Exploring the Depths
Team Cherry’s Hollow Knight is an incredibly rewarding action adventure with refreshing gameplay mechanics and a focus on exploration in a vast meticulously crafted world. Released during Nintendo’s E3 conference after months of promises and delays from the developers, it’s such a relief to finally be able to play this title on the Switch. It took some extra time to get this port up to scratch, but judging by the high fidelity of the graphics and the fluidity of gameplay it was worth the wait. It’s one of the prettiest and smoothest running experiences on the console and among the finest games to be released on eShop in 2018.
Hollow Knight falls in line with a recent string of titles taking pointers from the Dark Souls series in hopes to spice up or innovate gameplay, but where others feel like shabby and lazy clones, Hollow Knight uses just enough of the popular dynamic to exceed expectations and harvest a truly amazing experience. As far as Metroidvania titles go, it’s hard to beat the classic Castlevania : Symphony of the Knight, but like how their development team took ideas from The Legend of Zelda to create something great, Hollow Knight takes some of the concepts of the Souls Series.
The healing system is similar to an Estus Flask as there’s no health pickups, you can only replenish health by gaining something called ‘Soul’ from slain enemies, or sitting down at save points. The currency you pick up to upgrade your character, buy maps and items is called Geo. As you progress, your ‘Soul’ can be used for other things like spells or summoning a host of bugs to defend you from oncoming attacks. Upgrades for your little sword or ‘Nail’ as NPCs call them are difficult to come by, but you will find a whole range of equippable badges that can give you advantages attuned to your playing style.
The sheer size of this world will have you skittering through caves and swamps looking for all of their secrets for a long time. The combat is simple but tight and challenging with many different bosses and adversaries to defeat through the course of the game. Some will push you and frustrate you until something clicks and you somehow understand how to conquer it with ease, a feeling that almost makes you feel superhuman.

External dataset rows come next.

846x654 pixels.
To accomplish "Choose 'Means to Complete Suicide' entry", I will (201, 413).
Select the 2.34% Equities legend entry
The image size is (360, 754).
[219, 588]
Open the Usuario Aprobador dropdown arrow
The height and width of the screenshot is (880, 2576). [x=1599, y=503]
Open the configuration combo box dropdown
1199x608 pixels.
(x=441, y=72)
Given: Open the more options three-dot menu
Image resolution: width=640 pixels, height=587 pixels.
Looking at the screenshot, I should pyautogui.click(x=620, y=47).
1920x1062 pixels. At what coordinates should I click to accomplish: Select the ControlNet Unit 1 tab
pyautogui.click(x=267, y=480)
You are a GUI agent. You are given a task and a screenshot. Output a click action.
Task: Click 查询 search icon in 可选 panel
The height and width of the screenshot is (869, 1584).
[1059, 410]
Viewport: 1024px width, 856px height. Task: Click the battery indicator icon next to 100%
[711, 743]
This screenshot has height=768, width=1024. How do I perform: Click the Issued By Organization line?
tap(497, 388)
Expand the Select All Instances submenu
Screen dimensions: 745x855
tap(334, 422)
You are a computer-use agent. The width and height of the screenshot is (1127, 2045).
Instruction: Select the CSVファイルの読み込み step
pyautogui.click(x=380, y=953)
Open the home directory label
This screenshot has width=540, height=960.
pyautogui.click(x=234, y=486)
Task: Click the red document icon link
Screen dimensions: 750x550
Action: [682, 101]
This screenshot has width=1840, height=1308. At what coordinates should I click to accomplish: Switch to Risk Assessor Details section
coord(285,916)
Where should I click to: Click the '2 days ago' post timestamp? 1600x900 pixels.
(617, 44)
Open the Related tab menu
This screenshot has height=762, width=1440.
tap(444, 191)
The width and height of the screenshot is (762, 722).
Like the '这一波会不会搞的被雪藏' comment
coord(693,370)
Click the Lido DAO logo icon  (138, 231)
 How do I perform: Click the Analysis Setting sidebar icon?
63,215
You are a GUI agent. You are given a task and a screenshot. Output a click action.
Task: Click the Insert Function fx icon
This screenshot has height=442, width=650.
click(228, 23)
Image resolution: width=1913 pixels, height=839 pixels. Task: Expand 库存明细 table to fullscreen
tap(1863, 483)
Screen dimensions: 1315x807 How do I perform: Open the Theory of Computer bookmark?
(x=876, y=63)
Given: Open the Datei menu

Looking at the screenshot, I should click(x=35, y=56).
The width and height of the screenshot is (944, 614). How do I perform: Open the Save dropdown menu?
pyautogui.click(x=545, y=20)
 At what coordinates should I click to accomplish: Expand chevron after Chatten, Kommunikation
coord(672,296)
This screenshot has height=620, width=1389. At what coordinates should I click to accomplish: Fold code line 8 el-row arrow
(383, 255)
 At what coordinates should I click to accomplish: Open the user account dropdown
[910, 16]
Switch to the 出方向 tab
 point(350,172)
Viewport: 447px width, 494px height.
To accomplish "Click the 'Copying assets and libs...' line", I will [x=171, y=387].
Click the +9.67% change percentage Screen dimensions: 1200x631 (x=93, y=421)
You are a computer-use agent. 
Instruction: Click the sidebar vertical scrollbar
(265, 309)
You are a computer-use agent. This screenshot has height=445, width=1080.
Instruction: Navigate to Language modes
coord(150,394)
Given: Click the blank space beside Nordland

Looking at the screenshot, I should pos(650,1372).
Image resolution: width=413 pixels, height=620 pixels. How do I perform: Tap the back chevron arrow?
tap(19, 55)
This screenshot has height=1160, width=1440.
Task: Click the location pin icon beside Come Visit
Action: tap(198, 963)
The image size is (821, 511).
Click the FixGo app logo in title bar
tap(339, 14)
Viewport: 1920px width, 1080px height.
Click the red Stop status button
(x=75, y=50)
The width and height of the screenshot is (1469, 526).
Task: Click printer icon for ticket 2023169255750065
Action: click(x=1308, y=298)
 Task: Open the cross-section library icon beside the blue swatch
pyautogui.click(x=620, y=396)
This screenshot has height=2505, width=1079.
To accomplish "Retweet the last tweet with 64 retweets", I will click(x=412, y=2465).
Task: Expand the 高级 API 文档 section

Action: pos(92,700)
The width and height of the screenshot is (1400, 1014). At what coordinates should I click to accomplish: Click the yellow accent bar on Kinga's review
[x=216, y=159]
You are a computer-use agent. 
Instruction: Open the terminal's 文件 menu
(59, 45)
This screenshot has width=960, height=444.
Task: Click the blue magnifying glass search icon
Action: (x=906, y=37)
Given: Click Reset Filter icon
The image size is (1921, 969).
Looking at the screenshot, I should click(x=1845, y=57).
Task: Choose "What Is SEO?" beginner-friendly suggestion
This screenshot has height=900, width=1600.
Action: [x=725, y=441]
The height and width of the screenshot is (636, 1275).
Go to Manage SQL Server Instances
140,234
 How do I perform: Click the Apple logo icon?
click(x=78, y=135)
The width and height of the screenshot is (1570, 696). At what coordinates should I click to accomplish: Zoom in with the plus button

The OST and sound design is subtle but very memorable. It can give you chills one moment and make you feel disgustingly anxious the next. Composer Christopher Larkin uses piano and the viola at the centrepiece of the score with strange and beautiful melodies giving the atmosphere the final touch it needs to be engrossing.After the first couple bosses, paths start to branch out further and your new abilities can get you into new and secret areas. You’ll need to purchase maps as you go from a cartographer or risk getting lost in these winding caverns, and unlock rest areas and ways to spend your Geo wisely. Elements of the enemy design harken back to the original Metroid with twisted little alien buggers crawling around trying to gnaw your ankles as you bounce through the labyrinths.
Punishing but not unfair
The level of difficulty is evenly balanced in that deaths will mostly be down to the player’s own mistakes and misjudgements, but it can get frustrating at times. With Dark Souls getting a Switch port this summer, Hollow Knight is the perfect trial run to see how frustrated you get while playing a game in portable mode. It’s not beyond belief that a rage quit could push some easily triggered games to throw the console in anger, so if you’re one of those people I recommend playing it docked with a safe distance between you and the television in case you end up hurling a Joy-Con.
System reviewed on: Nintendo Switch.
Disclaimer: The reviewer purchased a copy of Hollow Knight for this review.